**Task item:** Each line below containing the word "post" needs to be shown.

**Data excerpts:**
┄┄┄┄┄┄

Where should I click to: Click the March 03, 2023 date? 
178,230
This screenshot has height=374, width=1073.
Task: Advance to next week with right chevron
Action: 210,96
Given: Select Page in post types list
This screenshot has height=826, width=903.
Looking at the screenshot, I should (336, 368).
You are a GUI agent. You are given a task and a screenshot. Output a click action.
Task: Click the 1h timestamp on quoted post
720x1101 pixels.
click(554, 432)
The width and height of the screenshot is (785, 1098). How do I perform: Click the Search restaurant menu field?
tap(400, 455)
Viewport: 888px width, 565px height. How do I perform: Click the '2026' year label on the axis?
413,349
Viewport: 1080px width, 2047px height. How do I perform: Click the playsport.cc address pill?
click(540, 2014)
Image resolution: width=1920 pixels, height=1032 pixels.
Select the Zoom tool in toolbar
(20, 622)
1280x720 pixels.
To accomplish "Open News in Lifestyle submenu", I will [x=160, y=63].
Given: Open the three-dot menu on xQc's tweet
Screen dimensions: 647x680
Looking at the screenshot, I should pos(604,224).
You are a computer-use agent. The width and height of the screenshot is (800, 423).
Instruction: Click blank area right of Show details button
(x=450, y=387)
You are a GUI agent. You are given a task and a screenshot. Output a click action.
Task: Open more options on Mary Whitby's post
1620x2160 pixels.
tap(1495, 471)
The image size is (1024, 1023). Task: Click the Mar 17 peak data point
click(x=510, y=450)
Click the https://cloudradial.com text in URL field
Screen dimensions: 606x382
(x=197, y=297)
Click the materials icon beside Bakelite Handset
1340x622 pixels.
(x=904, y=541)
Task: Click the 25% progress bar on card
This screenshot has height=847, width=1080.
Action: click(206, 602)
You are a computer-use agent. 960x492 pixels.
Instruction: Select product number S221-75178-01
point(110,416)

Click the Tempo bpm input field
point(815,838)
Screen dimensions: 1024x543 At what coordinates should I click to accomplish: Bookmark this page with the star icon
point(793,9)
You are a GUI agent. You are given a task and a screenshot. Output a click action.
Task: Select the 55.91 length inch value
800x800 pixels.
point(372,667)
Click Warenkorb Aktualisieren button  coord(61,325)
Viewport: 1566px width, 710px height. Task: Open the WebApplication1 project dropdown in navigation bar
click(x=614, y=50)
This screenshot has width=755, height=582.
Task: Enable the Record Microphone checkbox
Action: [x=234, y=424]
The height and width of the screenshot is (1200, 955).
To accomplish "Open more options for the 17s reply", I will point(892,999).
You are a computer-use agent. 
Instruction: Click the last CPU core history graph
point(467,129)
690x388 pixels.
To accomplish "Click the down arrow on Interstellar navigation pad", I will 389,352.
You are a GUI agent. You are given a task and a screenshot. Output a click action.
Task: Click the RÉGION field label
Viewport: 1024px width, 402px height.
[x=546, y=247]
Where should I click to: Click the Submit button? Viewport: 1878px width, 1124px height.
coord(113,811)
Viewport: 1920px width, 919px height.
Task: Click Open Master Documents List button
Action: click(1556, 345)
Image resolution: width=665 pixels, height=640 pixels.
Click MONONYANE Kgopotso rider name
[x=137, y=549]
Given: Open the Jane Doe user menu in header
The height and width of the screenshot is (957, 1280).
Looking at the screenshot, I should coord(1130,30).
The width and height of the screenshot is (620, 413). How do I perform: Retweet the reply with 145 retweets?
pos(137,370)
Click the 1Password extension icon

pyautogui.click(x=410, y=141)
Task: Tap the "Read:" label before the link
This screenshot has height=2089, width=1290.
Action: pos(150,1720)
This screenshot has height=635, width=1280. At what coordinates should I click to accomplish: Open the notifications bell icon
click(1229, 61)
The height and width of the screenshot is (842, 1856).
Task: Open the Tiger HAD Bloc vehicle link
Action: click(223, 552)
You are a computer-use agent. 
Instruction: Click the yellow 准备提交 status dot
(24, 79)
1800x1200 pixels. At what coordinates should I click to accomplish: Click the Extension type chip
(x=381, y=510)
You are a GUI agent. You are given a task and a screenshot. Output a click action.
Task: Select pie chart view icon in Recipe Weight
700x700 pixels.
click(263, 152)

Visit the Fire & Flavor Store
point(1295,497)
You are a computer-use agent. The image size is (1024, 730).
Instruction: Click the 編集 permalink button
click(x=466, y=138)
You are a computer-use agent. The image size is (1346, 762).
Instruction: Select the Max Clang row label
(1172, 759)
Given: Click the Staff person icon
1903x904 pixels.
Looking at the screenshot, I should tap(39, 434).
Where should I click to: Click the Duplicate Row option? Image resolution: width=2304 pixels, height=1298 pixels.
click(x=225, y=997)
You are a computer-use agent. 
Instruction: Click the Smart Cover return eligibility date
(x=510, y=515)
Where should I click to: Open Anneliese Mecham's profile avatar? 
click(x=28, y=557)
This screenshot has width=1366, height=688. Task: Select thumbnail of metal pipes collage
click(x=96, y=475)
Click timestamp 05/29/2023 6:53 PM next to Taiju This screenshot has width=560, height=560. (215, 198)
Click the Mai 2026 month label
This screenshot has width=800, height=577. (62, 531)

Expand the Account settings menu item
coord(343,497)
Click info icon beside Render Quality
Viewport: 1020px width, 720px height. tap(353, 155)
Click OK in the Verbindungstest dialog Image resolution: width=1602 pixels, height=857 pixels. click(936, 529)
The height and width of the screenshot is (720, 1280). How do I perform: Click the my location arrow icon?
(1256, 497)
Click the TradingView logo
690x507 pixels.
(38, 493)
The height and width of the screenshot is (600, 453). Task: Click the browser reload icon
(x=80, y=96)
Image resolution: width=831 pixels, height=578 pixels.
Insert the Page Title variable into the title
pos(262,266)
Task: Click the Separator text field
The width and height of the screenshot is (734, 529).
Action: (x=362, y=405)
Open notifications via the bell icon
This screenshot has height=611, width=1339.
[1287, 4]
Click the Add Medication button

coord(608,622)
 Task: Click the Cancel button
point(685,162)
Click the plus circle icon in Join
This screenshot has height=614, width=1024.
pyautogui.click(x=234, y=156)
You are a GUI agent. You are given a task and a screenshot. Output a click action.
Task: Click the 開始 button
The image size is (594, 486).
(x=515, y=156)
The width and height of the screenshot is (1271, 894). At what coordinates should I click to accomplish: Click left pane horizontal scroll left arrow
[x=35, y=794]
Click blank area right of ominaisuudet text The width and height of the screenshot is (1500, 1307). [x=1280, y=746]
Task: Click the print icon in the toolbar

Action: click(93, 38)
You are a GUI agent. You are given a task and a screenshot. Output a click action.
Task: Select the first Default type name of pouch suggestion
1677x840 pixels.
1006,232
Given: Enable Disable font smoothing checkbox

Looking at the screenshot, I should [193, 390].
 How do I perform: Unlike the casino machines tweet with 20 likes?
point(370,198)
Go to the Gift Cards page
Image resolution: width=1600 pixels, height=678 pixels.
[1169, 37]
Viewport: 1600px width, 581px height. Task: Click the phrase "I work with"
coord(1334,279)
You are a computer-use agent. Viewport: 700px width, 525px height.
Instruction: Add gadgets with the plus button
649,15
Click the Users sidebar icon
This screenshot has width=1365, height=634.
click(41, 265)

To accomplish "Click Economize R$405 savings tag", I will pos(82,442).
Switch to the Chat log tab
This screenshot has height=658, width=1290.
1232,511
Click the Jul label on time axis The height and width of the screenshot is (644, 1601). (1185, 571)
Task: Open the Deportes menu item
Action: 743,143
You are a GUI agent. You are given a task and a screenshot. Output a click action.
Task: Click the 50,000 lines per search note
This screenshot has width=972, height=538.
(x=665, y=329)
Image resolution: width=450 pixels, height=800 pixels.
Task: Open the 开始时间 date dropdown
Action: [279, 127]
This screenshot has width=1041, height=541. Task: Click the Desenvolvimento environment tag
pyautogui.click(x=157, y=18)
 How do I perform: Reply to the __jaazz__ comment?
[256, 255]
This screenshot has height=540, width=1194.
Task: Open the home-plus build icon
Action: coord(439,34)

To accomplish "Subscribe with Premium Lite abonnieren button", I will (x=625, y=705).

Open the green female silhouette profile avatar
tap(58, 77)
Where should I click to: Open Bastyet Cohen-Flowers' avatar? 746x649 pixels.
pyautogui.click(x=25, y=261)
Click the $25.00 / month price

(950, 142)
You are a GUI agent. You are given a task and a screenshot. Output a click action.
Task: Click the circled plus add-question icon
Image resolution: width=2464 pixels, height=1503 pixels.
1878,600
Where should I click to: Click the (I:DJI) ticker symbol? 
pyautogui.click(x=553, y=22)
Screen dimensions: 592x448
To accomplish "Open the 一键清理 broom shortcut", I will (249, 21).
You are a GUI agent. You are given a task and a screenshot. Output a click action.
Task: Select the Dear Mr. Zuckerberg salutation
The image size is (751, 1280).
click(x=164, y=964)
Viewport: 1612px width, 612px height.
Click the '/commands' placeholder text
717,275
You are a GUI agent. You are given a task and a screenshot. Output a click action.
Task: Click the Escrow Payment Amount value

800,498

┄┄┄┄┄┄

**Exercise answer:**
Given: Select Page in post types list
Task: Click the 1h timestamp on quoted post
Task: Open more options on Mary Whitby's post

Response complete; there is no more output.